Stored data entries
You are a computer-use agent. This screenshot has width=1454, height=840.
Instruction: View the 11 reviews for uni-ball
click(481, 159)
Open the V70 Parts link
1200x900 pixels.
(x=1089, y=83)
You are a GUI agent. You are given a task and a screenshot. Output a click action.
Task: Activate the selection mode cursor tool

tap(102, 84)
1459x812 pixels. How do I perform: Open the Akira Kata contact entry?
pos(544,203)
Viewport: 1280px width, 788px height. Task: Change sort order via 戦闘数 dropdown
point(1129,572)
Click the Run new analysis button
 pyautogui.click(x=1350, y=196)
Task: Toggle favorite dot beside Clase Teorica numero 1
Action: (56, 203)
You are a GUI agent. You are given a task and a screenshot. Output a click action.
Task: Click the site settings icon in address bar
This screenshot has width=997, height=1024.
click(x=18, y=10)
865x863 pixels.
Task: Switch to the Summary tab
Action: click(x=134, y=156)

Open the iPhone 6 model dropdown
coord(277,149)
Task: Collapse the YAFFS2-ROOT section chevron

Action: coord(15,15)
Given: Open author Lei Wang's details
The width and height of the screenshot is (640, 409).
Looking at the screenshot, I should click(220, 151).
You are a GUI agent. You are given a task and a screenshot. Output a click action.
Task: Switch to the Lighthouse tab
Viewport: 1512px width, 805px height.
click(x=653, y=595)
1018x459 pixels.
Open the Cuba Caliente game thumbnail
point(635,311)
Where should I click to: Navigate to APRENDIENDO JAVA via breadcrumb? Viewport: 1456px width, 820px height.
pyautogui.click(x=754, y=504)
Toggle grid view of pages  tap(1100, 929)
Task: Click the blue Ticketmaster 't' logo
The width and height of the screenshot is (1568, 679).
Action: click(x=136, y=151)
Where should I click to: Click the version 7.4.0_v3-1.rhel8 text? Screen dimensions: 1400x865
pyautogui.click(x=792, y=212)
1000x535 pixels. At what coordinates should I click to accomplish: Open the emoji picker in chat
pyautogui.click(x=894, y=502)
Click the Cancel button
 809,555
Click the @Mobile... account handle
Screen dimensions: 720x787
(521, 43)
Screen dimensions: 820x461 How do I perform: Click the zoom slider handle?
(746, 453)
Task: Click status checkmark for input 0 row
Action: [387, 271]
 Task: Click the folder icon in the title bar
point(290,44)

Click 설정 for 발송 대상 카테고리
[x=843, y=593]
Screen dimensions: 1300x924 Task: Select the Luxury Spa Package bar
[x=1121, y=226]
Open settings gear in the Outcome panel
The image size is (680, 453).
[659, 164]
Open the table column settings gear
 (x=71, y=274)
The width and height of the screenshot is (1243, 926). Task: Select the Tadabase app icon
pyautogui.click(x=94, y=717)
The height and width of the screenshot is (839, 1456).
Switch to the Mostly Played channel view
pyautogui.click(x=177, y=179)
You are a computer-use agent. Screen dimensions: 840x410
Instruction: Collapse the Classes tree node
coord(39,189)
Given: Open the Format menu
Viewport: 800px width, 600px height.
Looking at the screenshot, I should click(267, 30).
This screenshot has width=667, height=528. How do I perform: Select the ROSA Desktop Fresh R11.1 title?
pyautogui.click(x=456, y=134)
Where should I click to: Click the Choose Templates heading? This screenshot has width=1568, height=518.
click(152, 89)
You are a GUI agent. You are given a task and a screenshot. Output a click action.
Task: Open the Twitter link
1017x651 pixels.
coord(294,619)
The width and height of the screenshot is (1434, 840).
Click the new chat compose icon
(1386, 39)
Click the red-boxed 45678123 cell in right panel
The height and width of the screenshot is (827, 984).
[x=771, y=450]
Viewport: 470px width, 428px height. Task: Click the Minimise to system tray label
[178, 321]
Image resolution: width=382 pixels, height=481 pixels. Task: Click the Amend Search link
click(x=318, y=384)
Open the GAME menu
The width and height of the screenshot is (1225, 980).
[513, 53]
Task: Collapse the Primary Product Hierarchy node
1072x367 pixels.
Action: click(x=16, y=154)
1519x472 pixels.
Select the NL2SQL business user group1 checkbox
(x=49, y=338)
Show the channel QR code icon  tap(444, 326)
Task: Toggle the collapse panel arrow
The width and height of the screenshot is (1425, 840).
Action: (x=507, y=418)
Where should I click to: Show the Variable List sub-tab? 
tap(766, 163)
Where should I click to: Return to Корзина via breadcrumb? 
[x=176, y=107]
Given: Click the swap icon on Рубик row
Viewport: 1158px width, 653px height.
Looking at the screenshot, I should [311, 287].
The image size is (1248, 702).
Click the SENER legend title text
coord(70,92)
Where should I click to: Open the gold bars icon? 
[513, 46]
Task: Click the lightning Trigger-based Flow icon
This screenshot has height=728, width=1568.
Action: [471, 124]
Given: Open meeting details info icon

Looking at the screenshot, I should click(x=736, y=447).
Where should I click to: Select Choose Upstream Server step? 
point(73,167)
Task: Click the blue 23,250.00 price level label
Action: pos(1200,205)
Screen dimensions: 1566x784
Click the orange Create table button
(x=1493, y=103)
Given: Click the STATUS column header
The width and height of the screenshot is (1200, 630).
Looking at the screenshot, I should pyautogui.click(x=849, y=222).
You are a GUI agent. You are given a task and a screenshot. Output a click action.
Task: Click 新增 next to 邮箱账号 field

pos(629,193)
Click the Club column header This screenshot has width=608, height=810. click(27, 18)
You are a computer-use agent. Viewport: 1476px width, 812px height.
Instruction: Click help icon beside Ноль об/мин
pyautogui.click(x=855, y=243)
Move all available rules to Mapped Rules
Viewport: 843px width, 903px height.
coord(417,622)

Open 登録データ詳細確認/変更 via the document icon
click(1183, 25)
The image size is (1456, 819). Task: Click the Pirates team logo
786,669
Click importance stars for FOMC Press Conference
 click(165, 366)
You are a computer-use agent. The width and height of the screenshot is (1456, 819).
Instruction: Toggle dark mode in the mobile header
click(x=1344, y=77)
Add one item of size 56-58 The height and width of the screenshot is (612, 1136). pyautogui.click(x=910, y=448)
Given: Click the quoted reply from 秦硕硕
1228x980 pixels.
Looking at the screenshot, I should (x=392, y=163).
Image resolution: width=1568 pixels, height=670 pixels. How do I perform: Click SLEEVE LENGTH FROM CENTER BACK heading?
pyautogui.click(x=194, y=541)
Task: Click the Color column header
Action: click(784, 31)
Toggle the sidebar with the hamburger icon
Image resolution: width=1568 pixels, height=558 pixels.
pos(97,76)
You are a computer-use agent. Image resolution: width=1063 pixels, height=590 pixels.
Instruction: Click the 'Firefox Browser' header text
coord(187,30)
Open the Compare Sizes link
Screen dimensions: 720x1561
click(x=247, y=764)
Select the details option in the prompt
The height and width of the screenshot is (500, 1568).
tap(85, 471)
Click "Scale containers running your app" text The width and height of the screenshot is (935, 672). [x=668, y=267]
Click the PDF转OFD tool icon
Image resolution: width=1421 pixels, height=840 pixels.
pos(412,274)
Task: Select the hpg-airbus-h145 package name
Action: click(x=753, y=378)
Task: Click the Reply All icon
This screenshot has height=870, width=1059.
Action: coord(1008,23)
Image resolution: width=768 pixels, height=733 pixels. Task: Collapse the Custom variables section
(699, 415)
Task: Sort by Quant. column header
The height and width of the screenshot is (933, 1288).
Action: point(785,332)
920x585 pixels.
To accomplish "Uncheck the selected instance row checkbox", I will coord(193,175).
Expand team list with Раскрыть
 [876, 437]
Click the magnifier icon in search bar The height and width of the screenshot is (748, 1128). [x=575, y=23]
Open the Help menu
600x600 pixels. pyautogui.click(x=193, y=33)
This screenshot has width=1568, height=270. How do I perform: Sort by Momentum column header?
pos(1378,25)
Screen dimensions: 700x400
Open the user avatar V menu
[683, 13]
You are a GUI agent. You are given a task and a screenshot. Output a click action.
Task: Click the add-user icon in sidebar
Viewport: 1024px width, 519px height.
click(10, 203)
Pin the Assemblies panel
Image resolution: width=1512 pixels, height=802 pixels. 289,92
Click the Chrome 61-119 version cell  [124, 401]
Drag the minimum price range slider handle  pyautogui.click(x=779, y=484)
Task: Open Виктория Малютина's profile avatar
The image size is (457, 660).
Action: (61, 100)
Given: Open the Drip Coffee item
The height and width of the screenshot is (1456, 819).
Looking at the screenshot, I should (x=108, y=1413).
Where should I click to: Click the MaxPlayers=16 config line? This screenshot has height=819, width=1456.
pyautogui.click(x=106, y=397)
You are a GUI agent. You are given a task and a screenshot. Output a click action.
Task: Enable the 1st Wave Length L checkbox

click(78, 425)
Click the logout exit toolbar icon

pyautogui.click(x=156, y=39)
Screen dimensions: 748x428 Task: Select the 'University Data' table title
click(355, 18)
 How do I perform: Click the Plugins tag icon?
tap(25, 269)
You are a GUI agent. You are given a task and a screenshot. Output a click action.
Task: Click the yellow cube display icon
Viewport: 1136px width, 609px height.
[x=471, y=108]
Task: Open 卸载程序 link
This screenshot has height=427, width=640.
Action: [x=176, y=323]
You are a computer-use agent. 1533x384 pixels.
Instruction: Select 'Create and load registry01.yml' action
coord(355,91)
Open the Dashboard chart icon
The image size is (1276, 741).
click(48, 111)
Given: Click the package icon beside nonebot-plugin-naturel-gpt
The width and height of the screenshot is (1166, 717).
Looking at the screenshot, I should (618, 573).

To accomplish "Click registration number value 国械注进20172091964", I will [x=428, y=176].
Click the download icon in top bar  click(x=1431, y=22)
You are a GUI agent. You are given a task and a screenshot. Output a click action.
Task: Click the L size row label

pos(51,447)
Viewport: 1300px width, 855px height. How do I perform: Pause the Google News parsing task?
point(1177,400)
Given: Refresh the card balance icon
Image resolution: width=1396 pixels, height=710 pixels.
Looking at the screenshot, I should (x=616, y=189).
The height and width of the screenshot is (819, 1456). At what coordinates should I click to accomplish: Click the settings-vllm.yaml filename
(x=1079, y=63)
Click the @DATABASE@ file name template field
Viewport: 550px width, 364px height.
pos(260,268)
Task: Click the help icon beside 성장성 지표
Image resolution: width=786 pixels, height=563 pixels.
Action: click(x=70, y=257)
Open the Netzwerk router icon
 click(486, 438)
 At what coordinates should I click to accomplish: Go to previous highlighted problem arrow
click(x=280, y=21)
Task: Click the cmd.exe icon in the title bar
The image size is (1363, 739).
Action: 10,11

Instructions to follow.
Pull out each line from the records above that contains the string "resolution". Case counts.

Solved exercise.
Image resolution: width=382 pixels, height=481 pixels. Task: Click the Amend Search link
Image resolution: width=1568 pixels, height=670 pixels. How do I perform: Click SLEEVE LENGTH FROM CENTER BACK heading?
Image resolution: width=1568 pixels, height=558 pixels.
You are a computer-use agent. Image resolution: width=1063 pixels, height=590 pixels.
Image resolution: width=1421 pixels, height=840 pixels.
Image resolution: width=768 pixels, height=733 pixels. Task: Collapse the Custom variables section
Image resolution: width=1512 pixels, height=802 pixels. 289,92
Image resolution: width=1396 pixels, height=710 pixels.
Image resolution: width=786 pixels, height=563 pixels.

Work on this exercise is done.